Anyway, I live in the house my Dad grew up, that was partially built by his Dad (The added on about half of the house and remodeled all of it at some point or another). Since it's a pretty old house, we've slowly but surely been remodeling it, starting when we initially moved in almost 18 years ago. Since then we've done the attic (thanks in part to my Brother who started a fire there and initiated the need for a remodel), my Grandma (who lives in the basement) has remodeled the downstairs, we've redone our family room and mine and my younger Brother's bedroom and bathroom, and now we've moved on to the all important Front room that includes our dining room and kitchen, and my parents bedroom. It's a rather large job that, of course, is taking longer than expected. And it's not that it didn't need to be done (our roof was literally be dragged down by a sagging beam), but it's hard to have everything you've grown up with torn apart. This house is the house I've know my whole life and, I know this sounds silly, but it breaks a part of my heart when I see it torn up. When it's done it's going to look awesome and it will be safer to live in, but it won't be the same. It will take some time to get used to the new house and to make it our home once more.

2009

So, every blog I've read seems to have the same theme going for the new year. I figured I'd better jump on the wagon, particularly because I haven't been so good about the blogging. This year, I'm turning 25, I've never really though about aging before, but then I realized I'm almost a quarter of a century old and it really threw me through a loop. I look around at all the people I've met over my life and sometimes it makes me feel bad that I haven't done more things with my life. Not that I haven't done great and fun things and all that, but that it's taken me so long to get to do the things that I feel like should already be done. For example, I'm getting my Bachelors degree this year and it annoys me that it took me 7 years to get it when most people it only took 4. I recently moved back home and it annoys me that I had to do that, even though I generally love it here (generally because we're remodeling, there's an upcoming post about that, when I can get my pictures to upload, still the issues with the new Mac).

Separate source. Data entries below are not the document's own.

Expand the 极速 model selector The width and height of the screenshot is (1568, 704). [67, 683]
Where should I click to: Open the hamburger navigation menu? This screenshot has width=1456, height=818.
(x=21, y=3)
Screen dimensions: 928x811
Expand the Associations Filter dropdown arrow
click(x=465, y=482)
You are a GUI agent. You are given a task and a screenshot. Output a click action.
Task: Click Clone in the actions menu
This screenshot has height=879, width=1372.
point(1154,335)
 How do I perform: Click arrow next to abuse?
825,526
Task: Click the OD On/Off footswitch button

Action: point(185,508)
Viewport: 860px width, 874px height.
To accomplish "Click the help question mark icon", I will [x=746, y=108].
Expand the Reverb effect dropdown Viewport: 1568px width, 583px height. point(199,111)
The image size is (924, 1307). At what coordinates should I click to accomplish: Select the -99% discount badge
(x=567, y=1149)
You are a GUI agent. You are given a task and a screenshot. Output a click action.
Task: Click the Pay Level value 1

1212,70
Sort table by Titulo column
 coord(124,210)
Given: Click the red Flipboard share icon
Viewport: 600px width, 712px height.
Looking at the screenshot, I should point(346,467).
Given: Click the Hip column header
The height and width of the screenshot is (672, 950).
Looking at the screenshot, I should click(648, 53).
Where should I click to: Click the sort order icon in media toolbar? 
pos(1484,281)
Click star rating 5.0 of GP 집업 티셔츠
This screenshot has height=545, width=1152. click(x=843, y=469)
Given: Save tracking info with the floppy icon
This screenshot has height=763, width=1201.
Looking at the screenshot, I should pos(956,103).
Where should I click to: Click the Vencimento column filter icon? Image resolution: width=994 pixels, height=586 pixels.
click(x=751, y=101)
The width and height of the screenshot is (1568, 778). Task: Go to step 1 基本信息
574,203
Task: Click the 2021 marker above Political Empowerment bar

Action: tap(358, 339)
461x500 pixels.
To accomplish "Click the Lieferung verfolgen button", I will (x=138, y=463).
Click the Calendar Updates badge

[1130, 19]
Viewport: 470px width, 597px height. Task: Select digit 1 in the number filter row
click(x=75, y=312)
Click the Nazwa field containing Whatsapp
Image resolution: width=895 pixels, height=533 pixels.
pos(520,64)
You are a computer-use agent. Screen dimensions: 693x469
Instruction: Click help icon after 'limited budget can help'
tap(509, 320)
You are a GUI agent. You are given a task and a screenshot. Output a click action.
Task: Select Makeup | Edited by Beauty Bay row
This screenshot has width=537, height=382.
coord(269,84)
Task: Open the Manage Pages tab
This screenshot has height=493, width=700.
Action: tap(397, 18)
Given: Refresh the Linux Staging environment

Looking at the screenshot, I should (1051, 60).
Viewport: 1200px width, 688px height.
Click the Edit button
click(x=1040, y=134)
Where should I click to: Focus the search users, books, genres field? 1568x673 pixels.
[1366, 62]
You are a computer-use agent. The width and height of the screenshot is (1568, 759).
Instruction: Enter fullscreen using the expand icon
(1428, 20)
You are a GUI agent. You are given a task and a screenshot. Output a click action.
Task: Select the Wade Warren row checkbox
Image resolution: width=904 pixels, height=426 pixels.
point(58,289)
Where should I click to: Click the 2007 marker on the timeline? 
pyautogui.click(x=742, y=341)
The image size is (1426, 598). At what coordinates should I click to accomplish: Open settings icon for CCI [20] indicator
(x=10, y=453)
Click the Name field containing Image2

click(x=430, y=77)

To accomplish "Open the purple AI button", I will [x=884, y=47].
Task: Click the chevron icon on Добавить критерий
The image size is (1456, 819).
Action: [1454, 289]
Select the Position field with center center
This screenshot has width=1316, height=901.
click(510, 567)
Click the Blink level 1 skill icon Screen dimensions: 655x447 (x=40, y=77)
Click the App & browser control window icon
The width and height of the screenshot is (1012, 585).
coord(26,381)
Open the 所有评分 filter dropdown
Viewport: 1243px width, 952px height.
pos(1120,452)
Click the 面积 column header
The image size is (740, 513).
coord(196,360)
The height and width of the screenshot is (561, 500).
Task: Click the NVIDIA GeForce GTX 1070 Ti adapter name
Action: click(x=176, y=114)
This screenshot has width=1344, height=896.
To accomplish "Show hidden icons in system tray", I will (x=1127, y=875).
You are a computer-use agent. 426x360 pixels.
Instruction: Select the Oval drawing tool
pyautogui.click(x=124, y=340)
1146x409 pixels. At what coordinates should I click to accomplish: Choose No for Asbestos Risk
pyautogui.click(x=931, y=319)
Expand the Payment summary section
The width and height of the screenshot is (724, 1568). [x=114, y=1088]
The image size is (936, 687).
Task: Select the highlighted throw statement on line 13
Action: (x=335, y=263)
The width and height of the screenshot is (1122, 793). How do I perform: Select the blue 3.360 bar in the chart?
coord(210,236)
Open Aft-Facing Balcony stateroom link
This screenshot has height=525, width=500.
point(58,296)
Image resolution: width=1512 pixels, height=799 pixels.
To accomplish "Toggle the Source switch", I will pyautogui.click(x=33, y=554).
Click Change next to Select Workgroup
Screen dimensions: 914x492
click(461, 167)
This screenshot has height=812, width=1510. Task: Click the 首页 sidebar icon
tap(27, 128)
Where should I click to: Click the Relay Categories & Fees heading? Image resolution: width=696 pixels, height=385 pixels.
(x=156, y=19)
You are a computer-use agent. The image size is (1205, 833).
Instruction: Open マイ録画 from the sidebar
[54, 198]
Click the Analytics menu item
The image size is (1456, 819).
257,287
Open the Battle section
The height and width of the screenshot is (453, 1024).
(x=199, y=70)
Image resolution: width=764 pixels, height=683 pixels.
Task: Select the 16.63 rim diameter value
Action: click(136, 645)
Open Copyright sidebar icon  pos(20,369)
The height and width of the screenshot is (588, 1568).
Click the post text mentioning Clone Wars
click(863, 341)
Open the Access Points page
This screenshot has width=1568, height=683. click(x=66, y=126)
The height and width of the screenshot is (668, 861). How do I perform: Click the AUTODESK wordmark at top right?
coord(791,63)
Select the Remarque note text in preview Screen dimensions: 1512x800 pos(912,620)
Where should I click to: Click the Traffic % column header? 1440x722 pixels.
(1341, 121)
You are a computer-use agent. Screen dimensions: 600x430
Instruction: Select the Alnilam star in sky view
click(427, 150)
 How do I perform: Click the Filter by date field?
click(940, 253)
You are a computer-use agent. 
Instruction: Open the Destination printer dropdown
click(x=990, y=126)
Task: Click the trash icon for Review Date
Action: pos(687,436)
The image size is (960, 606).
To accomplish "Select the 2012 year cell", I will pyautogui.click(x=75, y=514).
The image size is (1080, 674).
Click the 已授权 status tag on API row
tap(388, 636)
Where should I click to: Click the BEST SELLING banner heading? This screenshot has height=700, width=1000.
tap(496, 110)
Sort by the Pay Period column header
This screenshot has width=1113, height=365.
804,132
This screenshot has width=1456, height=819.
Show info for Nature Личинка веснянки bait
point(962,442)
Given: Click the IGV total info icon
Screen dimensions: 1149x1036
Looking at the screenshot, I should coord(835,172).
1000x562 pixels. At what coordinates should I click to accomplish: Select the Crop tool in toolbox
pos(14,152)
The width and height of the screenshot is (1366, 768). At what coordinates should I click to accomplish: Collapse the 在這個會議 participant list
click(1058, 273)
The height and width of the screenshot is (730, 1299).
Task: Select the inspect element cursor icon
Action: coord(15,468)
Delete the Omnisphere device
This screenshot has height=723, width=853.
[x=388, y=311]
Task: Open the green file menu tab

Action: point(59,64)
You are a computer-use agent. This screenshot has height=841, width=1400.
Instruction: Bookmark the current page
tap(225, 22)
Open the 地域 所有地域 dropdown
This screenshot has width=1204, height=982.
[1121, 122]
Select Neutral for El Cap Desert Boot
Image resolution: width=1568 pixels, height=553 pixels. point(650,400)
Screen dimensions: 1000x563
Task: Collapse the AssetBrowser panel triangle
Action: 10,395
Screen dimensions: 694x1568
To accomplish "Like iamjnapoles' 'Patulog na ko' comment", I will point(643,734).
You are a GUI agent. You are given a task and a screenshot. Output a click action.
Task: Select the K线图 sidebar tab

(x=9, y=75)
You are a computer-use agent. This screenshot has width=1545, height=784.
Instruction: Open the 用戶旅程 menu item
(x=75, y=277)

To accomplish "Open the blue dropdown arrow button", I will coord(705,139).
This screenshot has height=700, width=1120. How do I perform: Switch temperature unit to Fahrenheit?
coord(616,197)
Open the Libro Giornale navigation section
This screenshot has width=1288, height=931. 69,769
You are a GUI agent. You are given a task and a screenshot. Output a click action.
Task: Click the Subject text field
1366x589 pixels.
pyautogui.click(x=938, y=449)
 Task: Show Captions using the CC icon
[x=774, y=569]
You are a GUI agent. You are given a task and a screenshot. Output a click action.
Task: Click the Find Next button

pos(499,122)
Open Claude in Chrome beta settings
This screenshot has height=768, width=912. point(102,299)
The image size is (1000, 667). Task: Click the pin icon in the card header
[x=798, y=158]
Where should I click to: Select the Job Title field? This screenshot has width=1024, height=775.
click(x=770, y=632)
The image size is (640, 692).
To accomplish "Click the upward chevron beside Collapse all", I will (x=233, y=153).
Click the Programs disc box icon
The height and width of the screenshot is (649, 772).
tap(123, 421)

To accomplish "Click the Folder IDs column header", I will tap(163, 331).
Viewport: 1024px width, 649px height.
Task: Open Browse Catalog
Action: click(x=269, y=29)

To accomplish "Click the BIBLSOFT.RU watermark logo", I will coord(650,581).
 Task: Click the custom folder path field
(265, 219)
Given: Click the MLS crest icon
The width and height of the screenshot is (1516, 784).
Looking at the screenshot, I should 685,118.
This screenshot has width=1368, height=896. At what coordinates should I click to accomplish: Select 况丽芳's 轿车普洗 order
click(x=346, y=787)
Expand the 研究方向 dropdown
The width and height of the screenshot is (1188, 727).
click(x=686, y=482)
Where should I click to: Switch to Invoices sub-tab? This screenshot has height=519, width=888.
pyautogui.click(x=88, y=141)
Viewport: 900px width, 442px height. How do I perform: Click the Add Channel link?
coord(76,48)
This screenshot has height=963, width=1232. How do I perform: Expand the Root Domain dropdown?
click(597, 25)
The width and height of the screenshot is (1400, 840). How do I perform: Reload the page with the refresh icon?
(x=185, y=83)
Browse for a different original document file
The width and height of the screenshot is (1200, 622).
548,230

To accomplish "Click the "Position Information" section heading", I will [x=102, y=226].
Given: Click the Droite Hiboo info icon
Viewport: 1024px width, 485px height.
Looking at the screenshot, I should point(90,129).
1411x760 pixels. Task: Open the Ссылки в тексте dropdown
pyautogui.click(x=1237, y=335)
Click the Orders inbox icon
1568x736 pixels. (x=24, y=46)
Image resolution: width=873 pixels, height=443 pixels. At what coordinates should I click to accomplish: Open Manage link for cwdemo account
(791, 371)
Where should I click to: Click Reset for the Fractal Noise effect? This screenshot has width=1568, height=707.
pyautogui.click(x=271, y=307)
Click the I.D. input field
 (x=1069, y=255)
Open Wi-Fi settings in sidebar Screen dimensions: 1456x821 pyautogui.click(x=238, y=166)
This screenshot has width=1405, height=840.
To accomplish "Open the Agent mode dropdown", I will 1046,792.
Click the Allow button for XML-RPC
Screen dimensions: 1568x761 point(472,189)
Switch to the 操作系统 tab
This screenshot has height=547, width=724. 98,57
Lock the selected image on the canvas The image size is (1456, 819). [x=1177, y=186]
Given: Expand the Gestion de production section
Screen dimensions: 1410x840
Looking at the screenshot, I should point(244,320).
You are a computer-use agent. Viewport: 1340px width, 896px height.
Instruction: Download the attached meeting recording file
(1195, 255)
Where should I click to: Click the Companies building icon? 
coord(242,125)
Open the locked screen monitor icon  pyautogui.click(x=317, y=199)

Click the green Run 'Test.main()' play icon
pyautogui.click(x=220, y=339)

But then it occurred to me; Who am I measuring my life against? My life, my goals and aspirations, everything that I am, is totally and completely different from everyone else in the world, so of course I'm going to do things differently, but that doesn't make it any less right for me. Maybe getting done with school now is perfect, because I've gained experiences in those seven years that will help me be a better teacher, and maybe living at home isn't ideal, but it gives me the opportunity to save money for the future. Perhaps this life wouldn't work for someone else, but for me, it works perfectly.